EXERCISE GOAL:
Whenever a line in the data contains "computer", show that line.

*** SOURCE MATERIAL ***

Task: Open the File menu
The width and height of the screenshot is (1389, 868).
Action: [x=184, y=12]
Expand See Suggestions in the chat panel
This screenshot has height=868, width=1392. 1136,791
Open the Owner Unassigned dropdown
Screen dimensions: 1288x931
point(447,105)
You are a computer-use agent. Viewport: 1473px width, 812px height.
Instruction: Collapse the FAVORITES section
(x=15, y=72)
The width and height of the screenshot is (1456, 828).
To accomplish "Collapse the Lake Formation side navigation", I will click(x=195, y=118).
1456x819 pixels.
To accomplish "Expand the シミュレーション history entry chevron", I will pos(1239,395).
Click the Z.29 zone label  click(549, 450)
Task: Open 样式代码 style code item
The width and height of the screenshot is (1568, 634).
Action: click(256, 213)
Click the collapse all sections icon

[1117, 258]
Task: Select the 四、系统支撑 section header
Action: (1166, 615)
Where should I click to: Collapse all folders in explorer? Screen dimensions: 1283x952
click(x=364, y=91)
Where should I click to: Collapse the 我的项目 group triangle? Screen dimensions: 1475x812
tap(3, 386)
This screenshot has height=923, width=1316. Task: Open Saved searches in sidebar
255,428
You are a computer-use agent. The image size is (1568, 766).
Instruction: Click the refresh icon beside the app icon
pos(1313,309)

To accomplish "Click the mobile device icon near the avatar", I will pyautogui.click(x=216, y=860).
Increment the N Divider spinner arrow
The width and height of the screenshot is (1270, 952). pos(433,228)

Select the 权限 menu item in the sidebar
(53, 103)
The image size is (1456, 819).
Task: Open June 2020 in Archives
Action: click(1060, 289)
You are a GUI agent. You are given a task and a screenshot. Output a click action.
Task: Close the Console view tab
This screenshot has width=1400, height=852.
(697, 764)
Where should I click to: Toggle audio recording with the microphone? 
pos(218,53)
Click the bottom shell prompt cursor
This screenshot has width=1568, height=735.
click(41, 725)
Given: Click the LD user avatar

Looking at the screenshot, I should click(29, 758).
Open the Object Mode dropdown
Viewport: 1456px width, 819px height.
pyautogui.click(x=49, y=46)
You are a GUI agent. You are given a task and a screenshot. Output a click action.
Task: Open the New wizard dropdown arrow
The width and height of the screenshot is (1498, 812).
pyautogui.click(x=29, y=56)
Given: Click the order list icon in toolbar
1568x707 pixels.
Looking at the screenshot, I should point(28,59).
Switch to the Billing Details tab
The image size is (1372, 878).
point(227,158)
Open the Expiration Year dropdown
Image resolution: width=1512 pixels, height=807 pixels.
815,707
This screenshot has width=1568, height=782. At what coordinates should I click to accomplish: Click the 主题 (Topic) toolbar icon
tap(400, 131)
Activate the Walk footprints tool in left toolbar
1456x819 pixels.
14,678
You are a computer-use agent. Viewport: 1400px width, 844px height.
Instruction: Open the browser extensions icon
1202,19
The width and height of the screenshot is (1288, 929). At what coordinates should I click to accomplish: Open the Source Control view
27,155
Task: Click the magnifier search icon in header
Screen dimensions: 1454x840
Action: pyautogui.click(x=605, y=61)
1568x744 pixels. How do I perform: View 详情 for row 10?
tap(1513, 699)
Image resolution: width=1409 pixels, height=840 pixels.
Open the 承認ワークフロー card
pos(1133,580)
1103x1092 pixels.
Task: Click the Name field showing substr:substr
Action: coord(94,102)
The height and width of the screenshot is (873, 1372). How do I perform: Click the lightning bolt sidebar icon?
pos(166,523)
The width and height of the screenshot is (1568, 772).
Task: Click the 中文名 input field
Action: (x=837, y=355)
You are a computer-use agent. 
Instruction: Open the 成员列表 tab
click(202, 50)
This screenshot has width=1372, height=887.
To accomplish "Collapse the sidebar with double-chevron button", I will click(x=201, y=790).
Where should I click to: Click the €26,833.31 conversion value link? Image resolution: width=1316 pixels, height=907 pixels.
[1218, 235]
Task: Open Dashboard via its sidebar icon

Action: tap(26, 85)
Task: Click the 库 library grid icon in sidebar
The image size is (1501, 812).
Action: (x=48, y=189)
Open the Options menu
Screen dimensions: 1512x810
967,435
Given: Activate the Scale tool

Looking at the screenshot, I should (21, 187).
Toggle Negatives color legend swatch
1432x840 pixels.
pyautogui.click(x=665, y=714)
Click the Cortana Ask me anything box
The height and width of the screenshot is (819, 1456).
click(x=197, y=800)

***

RESPONSE TO THE TASK:
You are a computer-use agent. Viewport: 1473px width, 812px height.
You are a computer-use agent. The image size is (1568, 766).
You are a computer-use agent. Viewport: 1400px width, 844px height.
You are a computer-use agent. 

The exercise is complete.